The Accounting Review 1992 67(3), 496-510
[According to the December 1991 issue of the Survey of Current Business, expenditures of state and local governments account for more than 11 percent of the U.S. gross domestic product. Moody's 1991 Municipal Manual indicates that these governmental entities have an outstanding debt now approaching $800 billion, and a report by the Public Securities Association (1987) indicates that this debt grew at a compound annual rate of 12 percent from 1966 to 1986. State and local governmental activities continue to increase in magnitude, and evidently form an important part of the political and economic environment in which accounting operates. Important accountability issues distinctive to these organizations need accounting research attention. The articles by Feroz and Wilson and Deis and Giroux in this issue, which we have been invited to review, address some of these topics. The study by Feroz and Wilson can be regarded as an extension to the public sector of capital-market-based research that examines the effects of financial-accounting disclosures on security prices and returns. They hypothesize segmentation of the market for municipal obligations along national and regional lines and study the effects of differential information disclosure on borrowing costs. In the other study, Deis and Giroux utilize quality reviews that were conducted by the Texas Education Agency to evaluate and rate the audits (by public accountants) of public schools' financial reports.
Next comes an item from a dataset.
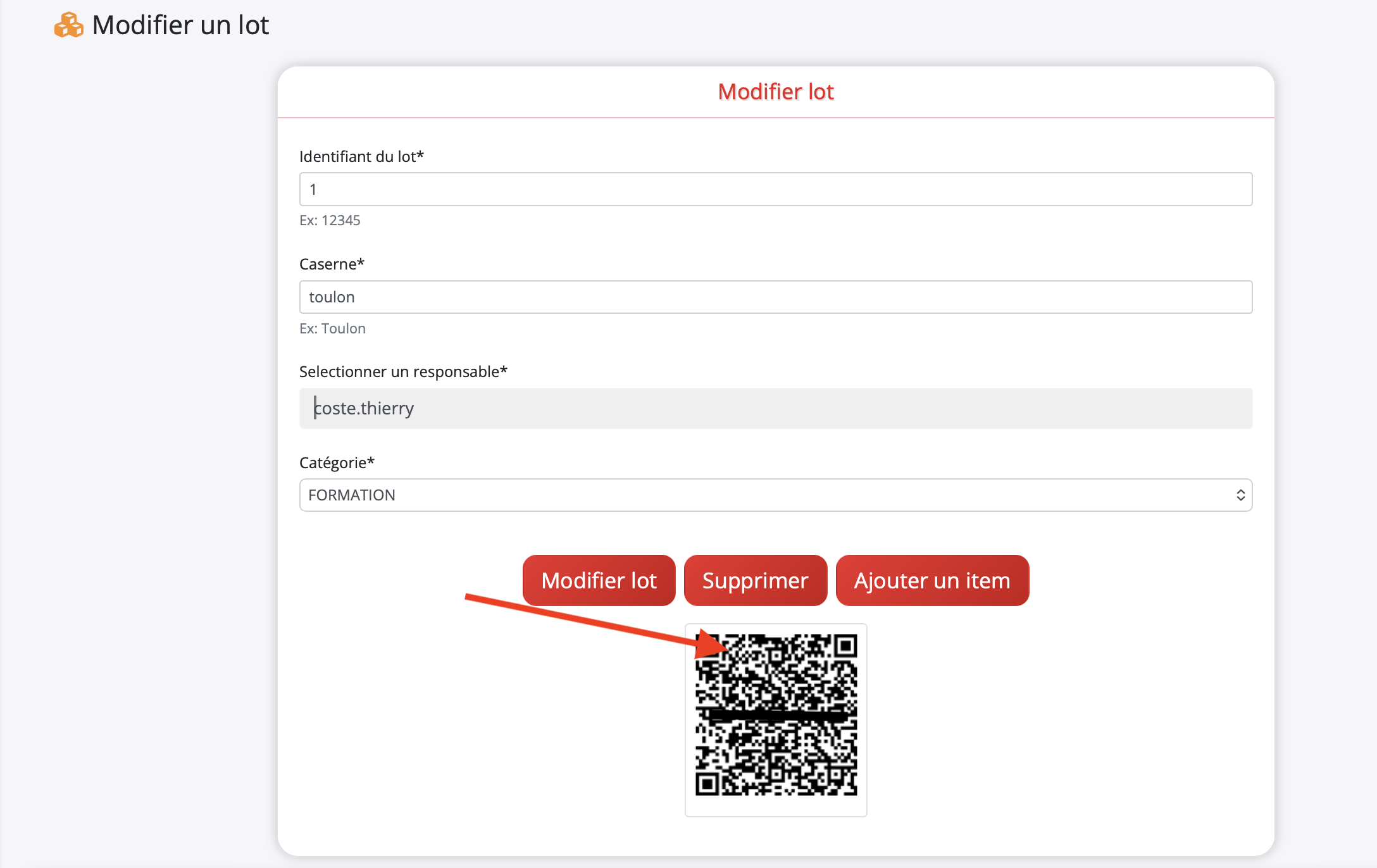Focus the Caserne field containing toulon
The width and height of the screenshot is (1377, 868).
pyautogui.click(x=775, y=297)
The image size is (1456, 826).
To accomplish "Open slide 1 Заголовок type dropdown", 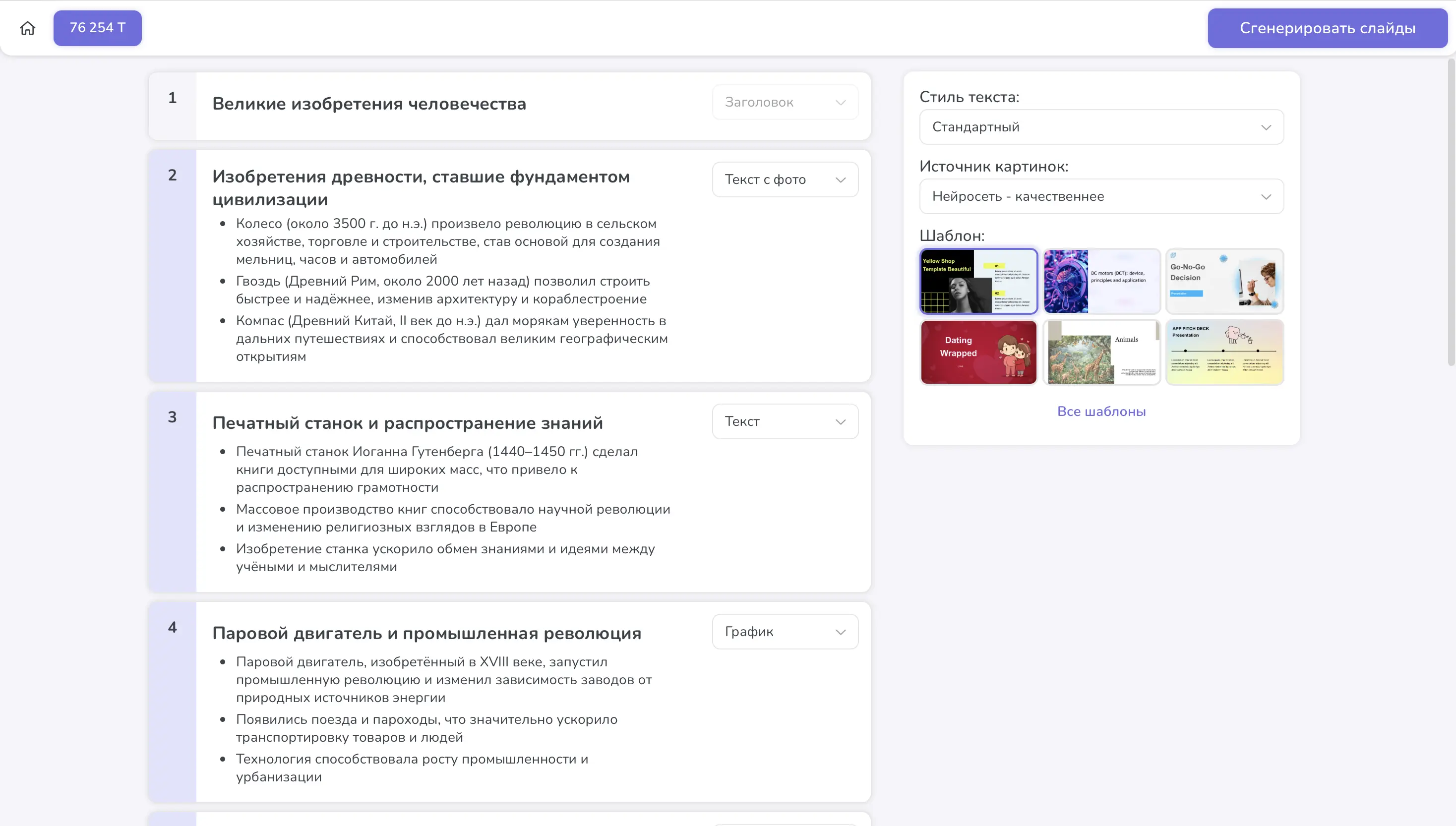I will point(785,102).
They test hypotheses about audit quality that were originally developed in the context of commercial firms. Both studies thus represent extensions of theories and methods used in research of private-sector accounting and auditing issues. The contributions of the two articles are discussed, and modifications that consider the unique aspects of governmental accounting are presented in sections I and II. Other possible avenues for research are discussed in section III.]